Groceries Code Adjudicator

Ombudsman overview
- Formed: 25 June 2013; 13 years ago
- Jurisdiction: England and Wales; Scotland; Northern Ireland;
- Headquarters: 7th Floor, The Cabot 25 Cabot Square Canary Wharf London E14 4QZ United Kingdom
- Employees: 4.6 full time equivalents
- Ombudsman executive: Mark White, Groceries Code Adjudicator;
- Parent department: Department for Environment, Food and Rural Affairs
- Website: gov.uk/government/organisations/groceries-code-adjudicator

= Groceries Code Adjudicator =

Retail supply ombudsman in the UK

The Groceries Code Adjudicator (or Supermarket Ombudsman) is an independent statutory office established to enforce the Groceries Supply Code of Practice and to regulate the relationship between supermarkets and their direct suppliers within the United Kingdom. The post was created by the Groceries Code Adjudicator Act 2013 and is an independent office within the Department for Environment, Food and Rural Affairs.

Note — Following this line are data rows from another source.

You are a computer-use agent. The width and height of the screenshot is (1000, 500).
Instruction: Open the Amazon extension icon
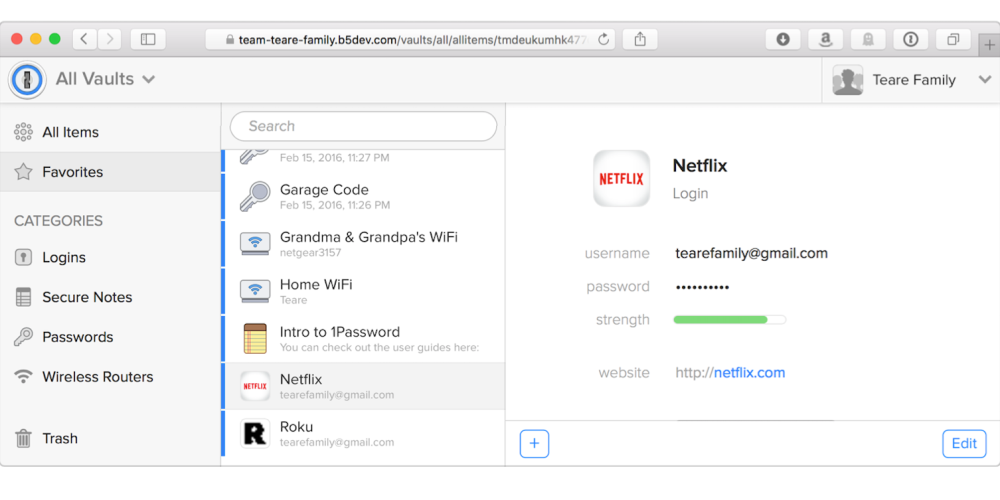[825, 39]
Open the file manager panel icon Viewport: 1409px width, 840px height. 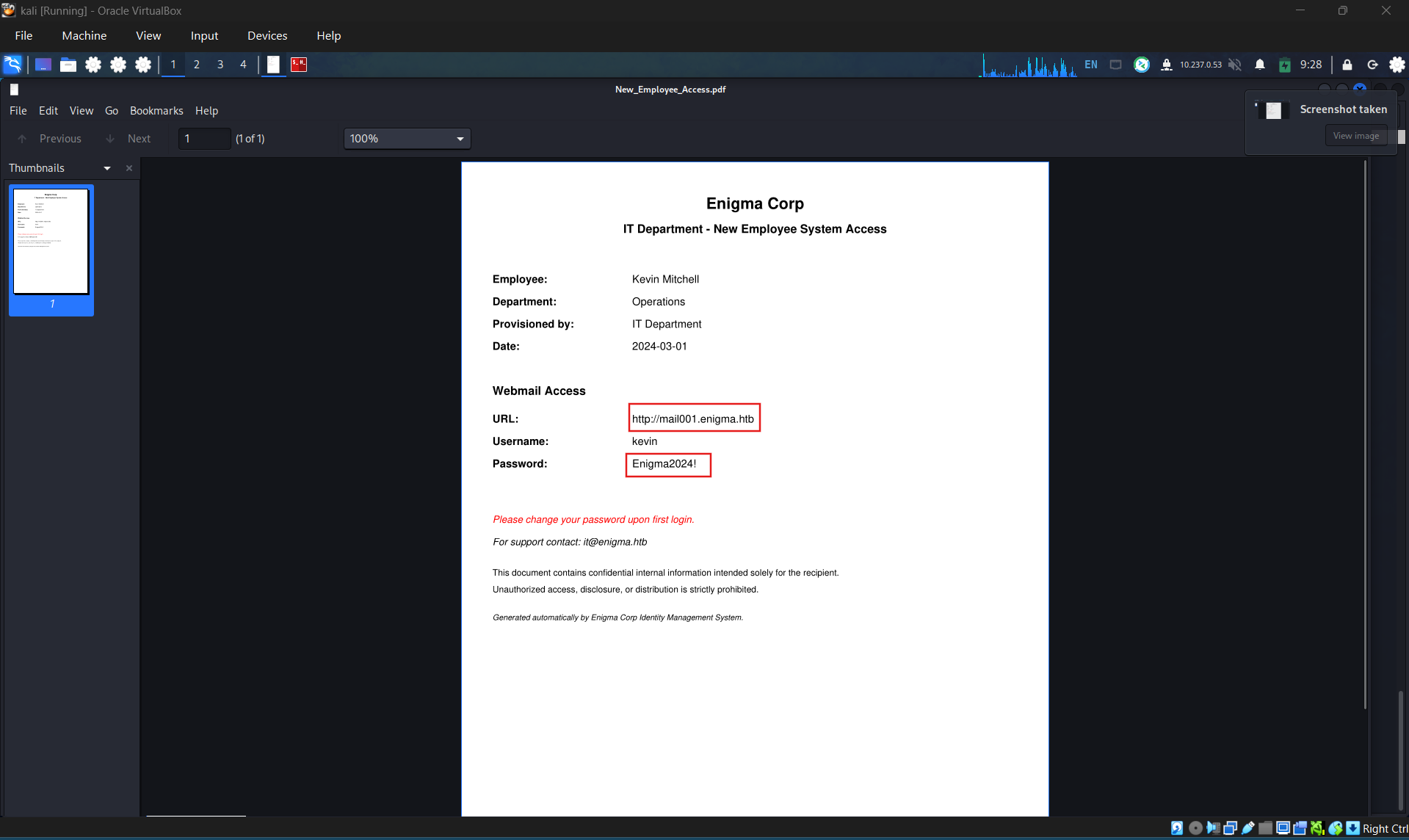tap(68, 65)

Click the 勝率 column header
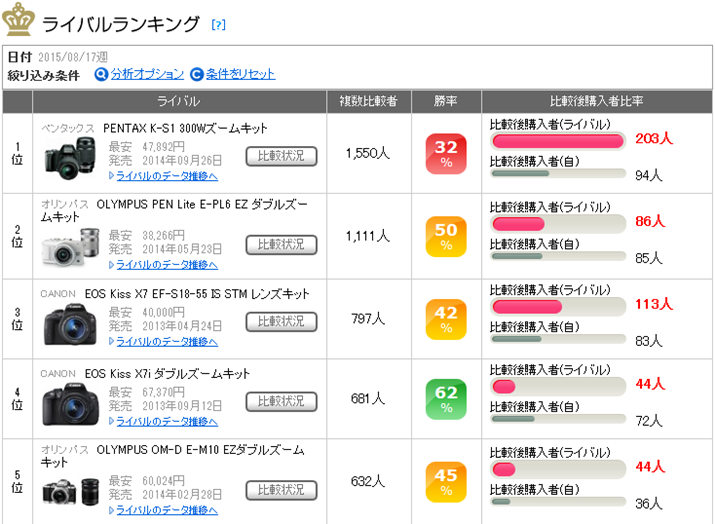446,101
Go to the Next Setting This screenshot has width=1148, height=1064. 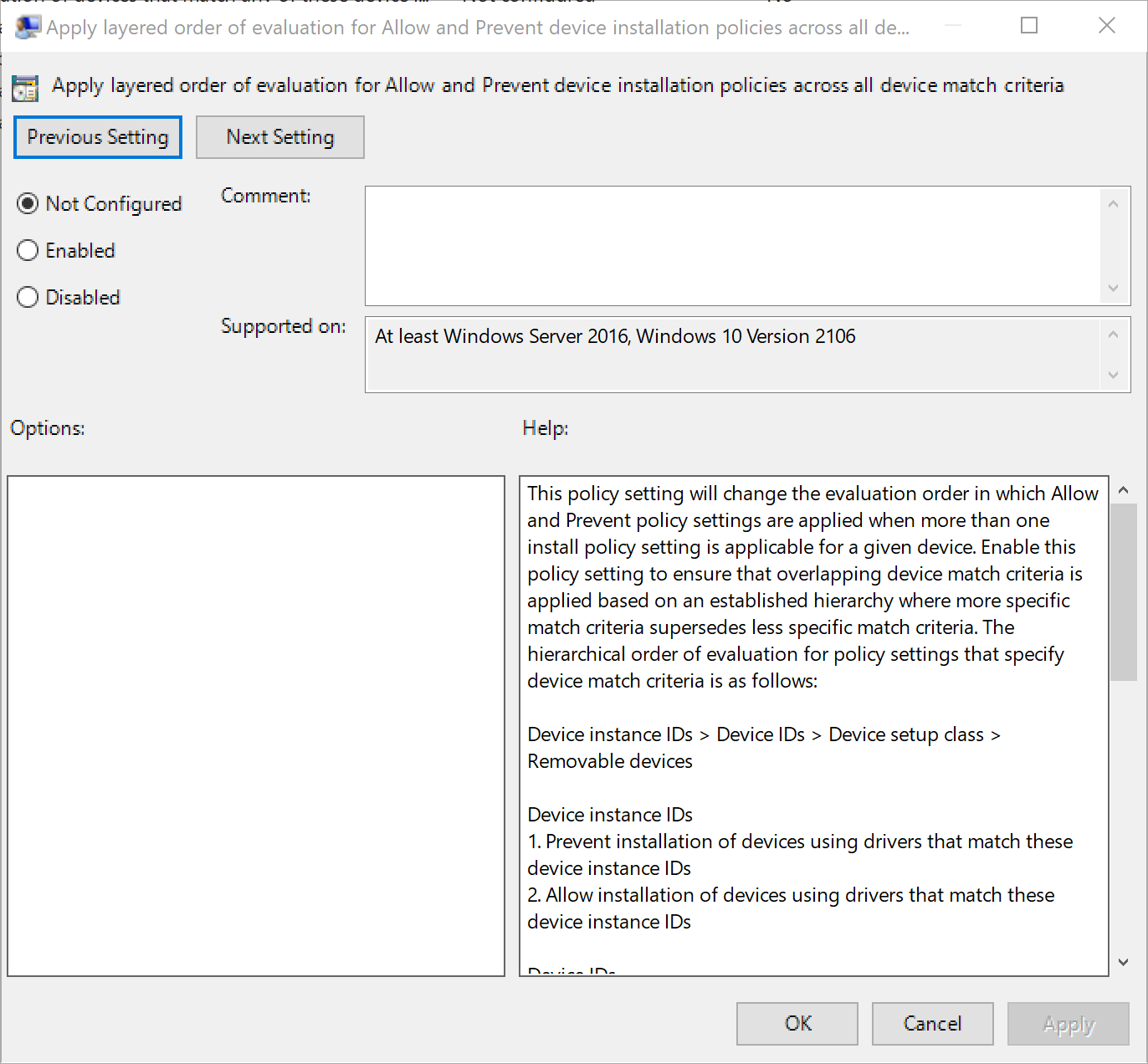(280, 137)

The UK Competition Commission (as of 1 April 2014 the Competition and Markets Authority or CMA) undertook an investigation of grocery retail in 2009, and recommended that the government establish an ombudsman for the sector. The Groceries Supply Code of Practice applied initially to ten retailers with an annual turnover of £1bn+, namely Tesco, Co-op, Sainsbury’s, Marks and Spencer, Asda, Lidl, Morrisons, Aldi, Waitrose, and Iceland. On 9 February 2022, the CMA announced that Amazon.com would also be included with effect from 1 March 2022.

Trade magazine and website Retail Week reported that in response to calls for submissions to the Competition Commission investigation, major UK retailer Aldi supported the establishment of a retail ombudsman, while Tesco, Sainsbury's, and a number of other major retailers did not support its establishment.

In January 2013 Christine Tacon was appointed to the role for a four-year period. Mark White, the current adjudicator, was appointed in October 2020.

The Adjudicator publishes interpretative guidance on the Code of Practice, best practice statements and details of retailers' voluntary commitments and arbitrates in disputes between retailers and suppliers.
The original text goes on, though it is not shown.